- Opening Delimiter -

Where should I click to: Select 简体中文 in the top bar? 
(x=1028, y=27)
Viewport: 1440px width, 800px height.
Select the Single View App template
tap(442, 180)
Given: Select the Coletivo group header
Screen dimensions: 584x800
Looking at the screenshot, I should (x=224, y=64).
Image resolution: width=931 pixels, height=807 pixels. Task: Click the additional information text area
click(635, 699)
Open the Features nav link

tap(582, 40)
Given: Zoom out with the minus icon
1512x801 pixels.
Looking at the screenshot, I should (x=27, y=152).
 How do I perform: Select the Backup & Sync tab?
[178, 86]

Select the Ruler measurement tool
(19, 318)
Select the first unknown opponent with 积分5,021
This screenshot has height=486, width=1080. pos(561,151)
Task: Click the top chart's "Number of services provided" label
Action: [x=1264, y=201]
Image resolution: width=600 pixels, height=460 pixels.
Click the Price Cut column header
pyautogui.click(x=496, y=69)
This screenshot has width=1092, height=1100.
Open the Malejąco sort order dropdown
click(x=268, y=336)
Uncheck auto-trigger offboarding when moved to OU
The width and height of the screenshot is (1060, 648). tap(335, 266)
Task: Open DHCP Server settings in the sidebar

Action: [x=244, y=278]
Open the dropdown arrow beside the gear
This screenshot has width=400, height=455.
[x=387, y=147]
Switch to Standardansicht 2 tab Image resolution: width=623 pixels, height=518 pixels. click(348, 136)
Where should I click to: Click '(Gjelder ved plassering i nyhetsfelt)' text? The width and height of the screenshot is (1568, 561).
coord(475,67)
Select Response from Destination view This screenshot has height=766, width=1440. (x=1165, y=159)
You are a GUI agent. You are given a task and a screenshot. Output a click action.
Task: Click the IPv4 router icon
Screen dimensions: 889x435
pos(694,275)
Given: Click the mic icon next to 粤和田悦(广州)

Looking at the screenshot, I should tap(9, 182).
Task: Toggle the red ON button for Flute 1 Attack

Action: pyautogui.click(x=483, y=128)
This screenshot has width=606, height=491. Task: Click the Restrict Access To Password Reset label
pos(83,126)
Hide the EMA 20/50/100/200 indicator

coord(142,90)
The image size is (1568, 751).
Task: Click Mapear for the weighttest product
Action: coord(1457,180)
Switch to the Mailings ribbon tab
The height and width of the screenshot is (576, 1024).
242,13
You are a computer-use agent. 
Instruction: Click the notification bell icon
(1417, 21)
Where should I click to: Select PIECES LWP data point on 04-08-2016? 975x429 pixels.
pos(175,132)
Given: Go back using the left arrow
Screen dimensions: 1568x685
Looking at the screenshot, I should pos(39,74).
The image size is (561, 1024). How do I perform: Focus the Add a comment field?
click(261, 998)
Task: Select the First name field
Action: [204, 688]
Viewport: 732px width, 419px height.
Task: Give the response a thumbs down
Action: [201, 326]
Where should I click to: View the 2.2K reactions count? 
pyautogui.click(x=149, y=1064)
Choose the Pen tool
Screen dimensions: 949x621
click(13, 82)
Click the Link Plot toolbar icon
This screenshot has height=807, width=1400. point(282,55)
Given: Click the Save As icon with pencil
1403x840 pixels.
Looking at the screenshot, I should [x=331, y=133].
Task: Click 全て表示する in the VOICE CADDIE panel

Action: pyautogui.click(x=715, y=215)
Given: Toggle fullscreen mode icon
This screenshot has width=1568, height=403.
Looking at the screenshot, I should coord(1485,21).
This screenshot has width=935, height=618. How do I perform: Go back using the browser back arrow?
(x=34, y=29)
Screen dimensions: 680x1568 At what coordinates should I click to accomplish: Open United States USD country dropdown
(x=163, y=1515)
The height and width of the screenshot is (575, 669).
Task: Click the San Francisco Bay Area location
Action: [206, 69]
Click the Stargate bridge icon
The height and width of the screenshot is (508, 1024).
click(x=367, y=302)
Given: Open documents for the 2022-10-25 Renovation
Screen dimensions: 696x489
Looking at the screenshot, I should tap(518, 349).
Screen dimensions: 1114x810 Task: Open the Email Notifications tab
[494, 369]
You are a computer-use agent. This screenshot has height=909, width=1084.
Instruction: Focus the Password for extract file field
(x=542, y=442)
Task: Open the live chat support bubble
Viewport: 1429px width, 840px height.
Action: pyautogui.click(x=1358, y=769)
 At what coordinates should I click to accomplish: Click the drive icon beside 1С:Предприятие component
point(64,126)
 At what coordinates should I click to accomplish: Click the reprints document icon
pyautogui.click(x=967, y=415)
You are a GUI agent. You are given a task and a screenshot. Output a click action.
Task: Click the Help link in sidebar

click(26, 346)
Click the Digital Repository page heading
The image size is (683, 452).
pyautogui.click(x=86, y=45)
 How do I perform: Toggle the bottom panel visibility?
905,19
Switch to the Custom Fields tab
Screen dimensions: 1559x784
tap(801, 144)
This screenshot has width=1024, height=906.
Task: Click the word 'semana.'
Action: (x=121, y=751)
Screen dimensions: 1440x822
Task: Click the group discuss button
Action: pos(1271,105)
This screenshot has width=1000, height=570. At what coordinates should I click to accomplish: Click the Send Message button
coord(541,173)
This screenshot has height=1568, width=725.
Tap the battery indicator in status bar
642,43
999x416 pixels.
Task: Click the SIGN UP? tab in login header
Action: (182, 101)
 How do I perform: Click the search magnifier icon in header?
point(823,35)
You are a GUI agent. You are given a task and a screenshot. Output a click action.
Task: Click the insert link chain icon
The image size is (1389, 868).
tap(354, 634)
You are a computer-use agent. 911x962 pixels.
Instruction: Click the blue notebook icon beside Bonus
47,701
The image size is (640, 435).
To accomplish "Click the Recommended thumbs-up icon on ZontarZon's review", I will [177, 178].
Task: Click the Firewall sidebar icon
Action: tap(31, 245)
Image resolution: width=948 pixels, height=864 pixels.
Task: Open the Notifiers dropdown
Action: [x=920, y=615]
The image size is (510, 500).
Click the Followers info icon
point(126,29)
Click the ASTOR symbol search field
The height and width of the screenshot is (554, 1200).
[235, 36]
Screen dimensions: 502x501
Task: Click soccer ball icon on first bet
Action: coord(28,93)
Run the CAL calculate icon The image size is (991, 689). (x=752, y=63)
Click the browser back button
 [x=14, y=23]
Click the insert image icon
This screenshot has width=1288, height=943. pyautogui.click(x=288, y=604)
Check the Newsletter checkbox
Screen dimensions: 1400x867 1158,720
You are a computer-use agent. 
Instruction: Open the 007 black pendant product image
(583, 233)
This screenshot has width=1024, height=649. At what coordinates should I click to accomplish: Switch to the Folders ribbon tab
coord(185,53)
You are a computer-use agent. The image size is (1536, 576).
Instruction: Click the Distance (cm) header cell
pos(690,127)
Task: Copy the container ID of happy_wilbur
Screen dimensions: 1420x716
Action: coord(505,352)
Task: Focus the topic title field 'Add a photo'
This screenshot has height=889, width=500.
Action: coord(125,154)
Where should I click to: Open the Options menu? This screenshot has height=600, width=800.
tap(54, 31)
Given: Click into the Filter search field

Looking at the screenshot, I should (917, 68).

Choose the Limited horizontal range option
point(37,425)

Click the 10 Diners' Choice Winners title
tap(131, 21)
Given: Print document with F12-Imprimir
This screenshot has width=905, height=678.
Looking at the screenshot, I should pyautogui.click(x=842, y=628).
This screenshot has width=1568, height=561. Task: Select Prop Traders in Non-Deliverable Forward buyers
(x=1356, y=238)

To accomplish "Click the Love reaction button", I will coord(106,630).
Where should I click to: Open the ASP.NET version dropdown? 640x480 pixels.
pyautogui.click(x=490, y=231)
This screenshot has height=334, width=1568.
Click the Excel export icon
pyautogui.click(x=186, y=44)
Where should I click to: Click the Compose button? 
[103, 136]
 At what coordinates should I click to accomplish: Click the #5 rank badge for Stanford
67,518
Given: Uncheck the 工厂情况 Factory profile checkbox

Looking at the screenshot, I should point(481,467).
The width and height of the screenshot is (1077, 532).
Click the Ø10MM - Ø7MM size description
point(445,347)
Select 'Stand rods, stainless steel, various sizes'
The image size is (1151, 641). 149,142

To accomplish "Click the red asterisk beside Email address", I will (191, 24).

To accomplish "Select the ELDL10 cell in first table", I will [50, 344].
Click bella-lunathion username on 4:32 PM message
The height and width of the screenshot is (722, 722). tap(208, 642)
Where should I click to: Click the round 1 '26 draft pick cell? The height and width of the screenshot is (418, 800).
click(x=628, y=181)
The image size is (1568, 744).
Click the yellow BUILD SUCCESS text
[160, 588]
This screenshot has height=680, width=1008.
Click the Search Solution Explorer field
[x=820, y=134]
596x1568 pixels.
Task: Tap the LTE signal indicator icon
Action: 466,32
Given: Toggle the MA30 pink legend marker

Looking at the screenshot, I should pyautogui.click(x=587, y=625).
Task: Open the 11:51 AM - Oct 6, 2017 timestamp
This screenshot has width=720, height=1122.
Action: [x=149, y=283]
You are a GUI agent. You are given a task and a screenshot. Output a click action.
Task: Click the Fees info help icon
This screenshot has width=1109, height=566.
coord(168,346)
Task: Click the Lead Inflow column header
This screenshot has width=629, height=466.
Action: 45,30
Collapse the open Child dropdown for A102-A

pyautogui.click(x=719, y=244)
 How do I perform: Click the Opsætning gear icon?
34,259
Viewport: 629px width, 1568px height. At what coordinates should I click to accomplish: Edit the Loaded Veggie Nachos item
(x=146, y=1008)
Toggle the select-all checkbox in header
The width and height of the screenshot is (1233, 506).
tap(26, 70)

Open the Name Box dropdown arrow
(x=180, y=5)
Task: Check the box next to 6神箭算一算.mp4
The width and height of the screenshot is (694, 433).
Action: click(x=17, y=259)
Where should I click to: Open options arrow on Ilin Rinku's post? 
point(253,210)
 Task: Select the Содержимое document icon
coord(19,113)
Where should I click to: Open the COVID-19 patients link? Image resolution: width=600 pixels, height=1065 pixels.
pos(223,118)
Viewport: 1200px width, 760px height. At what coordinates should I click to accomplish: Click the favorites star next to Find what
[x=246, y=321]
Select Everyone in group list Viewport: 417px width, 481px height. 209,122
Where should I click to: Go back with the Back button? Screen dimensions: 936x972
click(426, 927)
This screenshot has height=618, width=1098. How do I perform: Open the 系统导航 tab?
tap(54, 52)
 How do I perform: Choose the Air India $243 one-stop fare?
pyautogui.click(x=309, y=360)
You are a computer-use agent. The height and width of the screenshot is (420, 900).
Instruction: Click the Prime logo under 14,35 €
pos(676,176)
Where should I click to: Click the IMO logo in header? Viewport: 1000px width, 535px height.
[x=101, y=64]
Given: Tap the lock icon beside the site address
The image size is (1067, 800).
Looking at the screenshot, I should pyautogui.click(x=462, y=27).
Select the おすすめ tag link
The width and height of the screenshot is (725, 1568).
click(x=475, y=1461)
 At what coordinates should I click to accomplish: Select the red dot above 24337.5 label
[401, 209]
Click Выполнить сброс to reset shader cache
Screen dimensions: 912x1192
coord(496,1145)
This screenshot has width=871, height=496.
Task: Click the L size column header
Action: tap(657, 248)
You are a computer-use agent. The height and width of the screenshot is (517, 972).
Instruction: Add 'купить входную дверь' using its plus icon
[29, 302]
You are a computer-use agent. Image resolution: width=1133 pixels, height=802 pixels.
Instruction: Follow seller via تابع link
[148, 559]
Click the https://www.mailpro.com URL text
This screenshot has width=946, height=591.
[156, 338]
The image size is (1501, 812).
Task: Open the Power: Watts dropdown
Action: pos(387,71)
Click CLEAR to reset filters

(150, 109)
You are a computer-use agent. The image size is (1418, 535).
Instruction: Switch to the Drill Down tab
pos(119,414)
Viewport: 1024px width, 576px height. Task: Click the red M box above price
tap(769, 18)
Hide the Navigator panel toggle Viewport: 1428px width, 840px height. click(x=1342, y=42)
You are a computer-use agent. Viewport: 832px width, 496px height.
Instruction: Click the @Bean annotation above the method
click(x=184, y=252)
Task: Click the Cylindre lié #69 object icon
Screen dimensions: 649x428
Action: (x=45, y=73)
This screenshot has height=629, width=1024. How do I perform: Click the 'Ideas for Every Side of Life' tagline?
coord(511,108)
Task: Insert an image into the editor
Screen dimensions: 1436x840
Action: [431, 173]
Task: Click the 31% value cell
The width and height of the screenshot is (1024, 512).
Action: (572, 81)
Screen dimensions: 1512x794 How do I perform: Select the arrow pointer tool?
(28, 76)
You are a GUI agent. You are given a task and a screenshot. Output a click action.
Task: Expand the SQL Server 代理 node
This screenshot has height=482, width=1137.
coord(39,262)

- Closing Delimiter -

(Exercise)
An exact copy of the lines from the one containing "Instruction: Click the @Bean" through the end of the data above is the whole answer.

(Answer for this exercise)
Instruction: Click the @Bean annotation above the method
click(x=184, y=252)
Task: Click the Cylindre lié #69 object icon
Screen dimensions: 649x428
Action: (x=45, y=73)
This screenshot has height=629, width=1024. How do I perform: Click the 'Ideas for Every Side of Life' tagline?
coord(511,108)
Task: Insert an image into the editor
Screen dimensions: 1436x840
Action: [431, 173]
Task: Click the 31% value cell
The width and height of the screenshot is (1024, 512).
Action: (572, 81)
Screen dimensions: 1512x794 How do I perform: Select the arrow pointer tool?
(28, 76)
You are a GUI agent. You are given a task and a screenshot. Output a click action.
Task: Expand the SQL Server 代理 node
This screenshot has height=482, width=1137.
coord(39,262)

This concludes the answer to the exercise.